_How to complete this task_
The word "accomplish" marks the lines to find; copy every such line from the data below.

=-=-=-=-=

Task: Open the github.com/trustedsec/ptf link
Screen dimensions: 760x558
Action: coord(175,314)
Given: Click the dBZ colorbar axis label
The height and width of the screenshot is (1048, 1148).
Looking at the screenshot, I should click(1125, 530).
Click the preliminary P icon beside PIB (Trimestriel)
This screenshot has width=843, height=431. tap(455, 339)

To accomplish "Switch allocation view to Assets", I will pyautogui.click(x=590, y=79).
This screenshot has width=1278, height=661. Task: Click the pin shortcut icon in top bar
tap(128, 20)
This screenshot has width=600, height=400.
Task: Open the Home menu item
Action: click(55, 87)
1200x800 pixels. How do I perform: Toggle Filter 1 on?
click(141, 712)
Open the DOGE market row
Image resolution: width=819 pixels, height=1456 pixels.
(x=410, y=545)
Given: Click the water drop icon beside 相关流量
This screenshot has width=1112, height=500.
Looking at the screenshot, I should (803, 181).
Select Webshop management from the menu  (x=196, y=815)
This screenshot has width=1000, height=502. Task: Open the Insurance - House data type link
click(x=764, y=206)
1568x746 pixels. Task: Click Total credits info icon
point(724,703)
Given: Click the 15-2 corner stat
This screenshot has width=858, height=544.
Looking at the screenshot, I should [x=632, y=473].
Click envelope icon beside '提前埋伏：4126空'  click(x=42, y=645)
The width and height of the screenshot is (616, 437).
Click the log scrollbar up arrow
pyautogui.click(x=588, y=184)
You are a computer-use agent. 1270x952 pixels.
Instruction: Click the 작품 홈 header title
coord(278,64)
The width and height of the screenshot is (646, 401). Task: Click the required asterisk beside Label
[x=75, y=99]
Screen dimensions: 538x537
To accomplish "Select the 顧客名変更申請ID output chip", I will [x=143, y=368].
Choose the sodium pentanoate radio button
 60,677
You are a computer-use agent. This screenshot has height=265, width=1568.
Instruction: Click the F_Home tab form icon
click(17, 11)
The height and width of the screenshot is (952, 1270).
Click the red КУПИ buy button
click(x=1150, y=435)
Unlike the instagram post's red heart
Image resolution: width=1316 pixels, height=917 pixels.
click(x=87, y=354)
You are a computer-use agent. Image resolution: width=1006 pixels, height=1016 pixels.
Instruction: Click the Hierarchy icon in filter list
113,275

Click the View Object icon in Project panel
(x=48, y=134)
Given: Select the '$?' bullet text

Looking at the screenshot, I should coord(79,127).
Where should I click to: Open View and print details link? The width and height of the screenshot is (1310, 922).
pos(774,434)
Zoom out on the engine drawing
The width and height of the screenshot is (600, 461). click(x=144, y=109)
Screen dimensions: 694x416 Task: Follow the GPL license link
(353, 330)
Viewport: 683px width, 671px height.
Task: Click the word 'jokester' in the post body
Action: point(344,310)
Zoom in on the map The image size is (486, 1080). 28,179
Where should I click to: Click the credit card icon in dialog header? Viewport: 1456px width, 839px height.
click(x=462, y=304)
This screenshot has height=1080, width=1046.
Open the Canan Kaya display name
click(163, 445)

=-=-=-=-=

_Solution for this problem_
To accomplish "Switch allocation view to Assets", I will pyautogui.click(x=590, y=79).
To accomplish "Select the 顧客名変更申請ID output chip", I will [x=143, y=368].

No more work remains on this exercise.